### Stored data entries

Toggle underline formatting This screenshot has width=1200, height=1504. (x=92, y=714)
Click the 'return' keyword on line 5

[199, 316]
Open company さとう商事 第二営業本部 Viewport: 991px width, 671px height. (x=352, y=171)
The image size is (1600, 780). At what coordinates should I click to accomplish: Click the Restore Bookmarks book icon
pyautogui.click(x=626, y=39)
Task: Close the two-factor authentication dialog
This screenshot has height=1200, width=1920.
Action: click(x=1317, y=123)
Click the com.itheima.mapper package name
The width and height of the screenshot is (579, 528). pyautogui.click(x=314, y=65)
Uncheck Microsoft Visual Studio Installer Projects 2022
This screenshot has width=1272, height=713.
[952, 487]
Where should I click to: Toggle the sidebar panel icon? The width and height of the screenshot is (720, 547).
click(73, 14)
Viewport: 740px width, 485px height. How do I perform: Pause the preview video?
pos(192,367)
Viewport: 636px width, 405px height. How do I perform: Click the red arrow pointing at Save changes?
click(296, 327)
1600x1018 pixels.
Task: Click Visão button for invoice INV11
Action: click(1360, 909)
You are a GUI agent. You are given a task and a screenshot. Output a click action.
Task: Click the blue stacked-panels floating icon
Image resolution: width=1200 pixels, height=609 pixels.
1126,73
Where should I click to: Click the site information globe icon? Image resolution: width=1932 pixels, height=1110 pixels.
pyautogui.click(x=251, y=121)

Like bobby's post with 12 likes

### Work item
Your answer must be an exact copy of every record.

### Output
Toggle underline formatting This screenshot has width=1200, height=1504. (x=92, y=714)
Click the 'return' keyword on line 5

[199, 316]
Open company さとう商事 第二営業本部 Viewport: 991px width, 671px height. (x=352, y=171)
The image size is (1600, 780). At what coordinates should I click to accomplish: Click the Restore Bookmarks book icon
pyautogui.click(x=626, y=39)
Task: Close the two-factor authentication dialog
This screenshot has height=1200, width=1920.
Action: click(x=1317, y=123)
Click the com.itheima.mapper package name
The width and height of the screenshot is (579, 528). pyautogui.click(x=314, y=65)
Uncheck Microsoft Visual Studio Installer Projects 2022
This screenshot has width=1272, height=713.
[952, 487]
Where should I click to: Toggle the sidebar panel icon? The width and height of the screenshot is (720, 547).
click(73, 14)
Viewport: 740px width, 485px height. How do I perform: Pause the preview video?
pos(192,367)
Viewport: 636px width, 405px height. How do I perform: Click the red arrow pointing at Save changes?
click(296, 327)
1600x1018 pixels.
Task: Click Visão button for invoice INV11
Action: click(1360, 909)
You are a GUI agent. You are given a task and a screenshot. Output a click action.
Task: Click the blue stacked-panels floating icon
Image resolution: width=1200 pixels, height=609 pixels.
1126,73
Where should I click to: Click the site information globe icon? Image resolution: width=1932 pixels, height=1110 pixels.
pyautogui.click(x=251, y=121)

Like bobby's post with 12 likes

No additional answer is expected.